== Segment start ==

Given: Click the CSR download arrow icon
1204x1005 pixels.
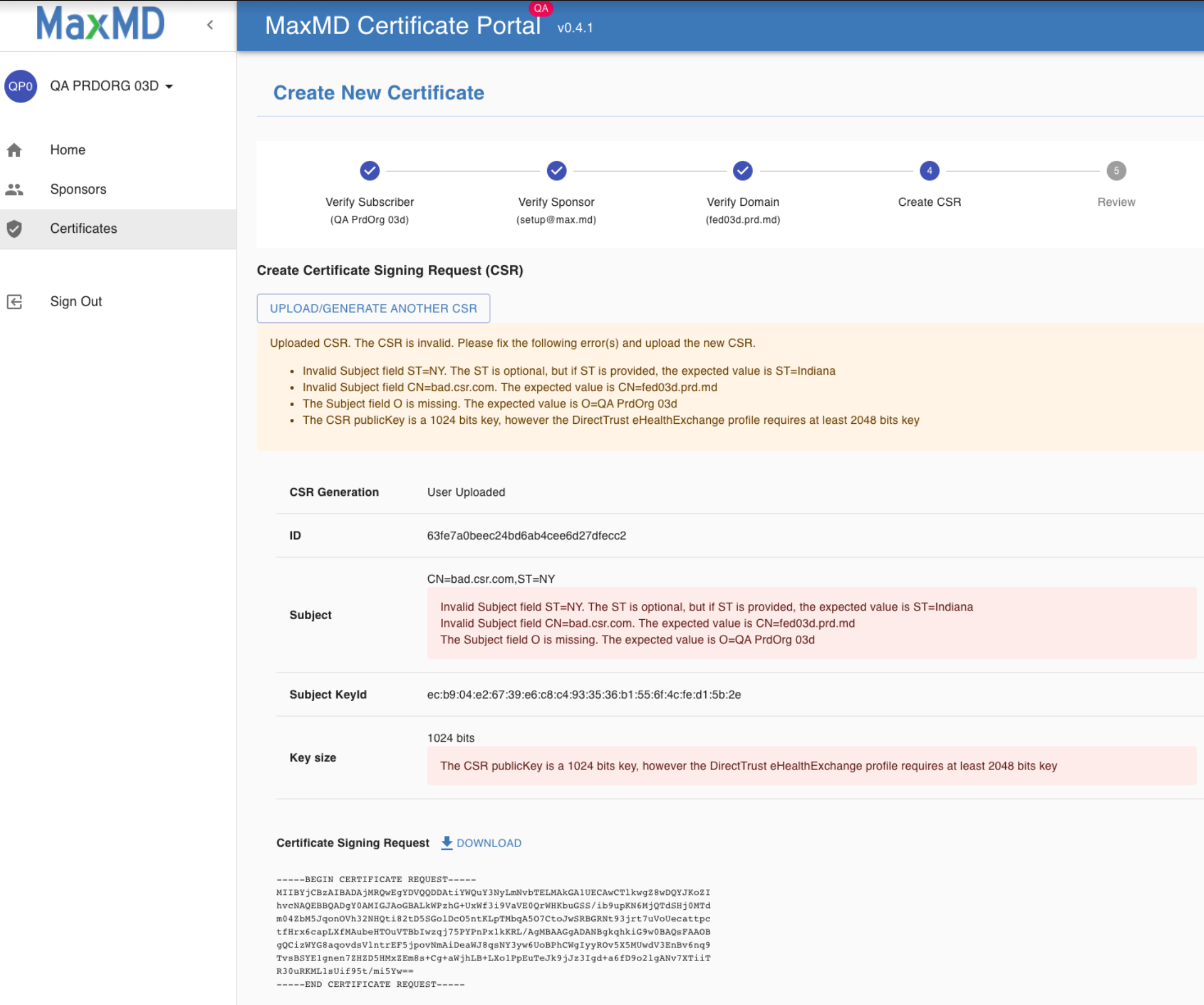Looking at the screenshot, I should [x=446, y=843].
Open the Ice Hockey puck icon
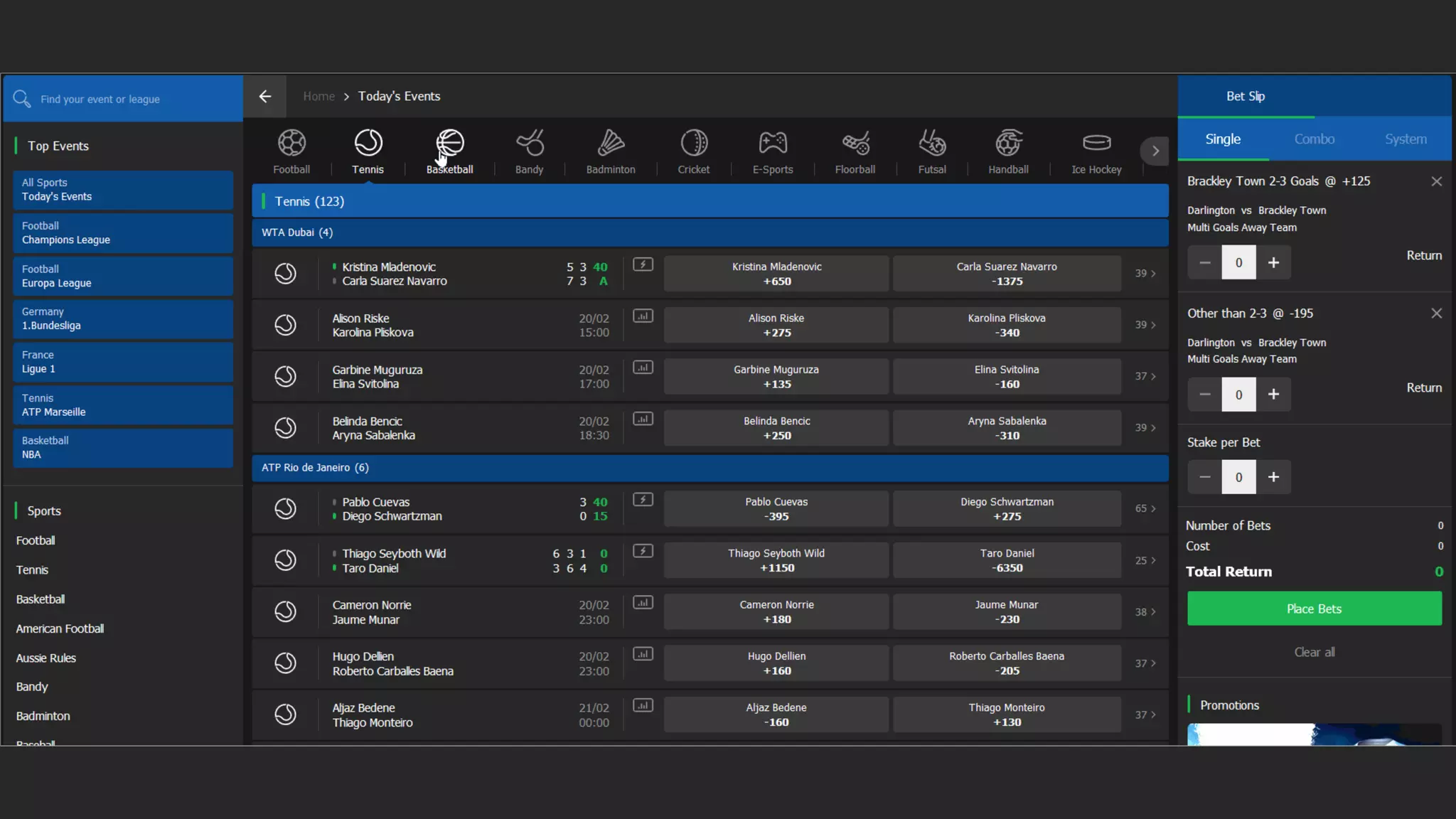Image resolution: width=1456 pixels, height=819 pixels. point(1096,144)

== Segment end ==

- **Task goal**
Only the text of the records above, copied exactly, should be returned; the pictures stay out.

- **Task solution**
Given: Click the CSR download arrow icon
1204x1005 pixels.
Looking at the screenshot, I should [x=446, y=843].
Open the Ice Hockey puck icon
Image resolution: width=1456 pixels, height=819 pixels. point(1096,144)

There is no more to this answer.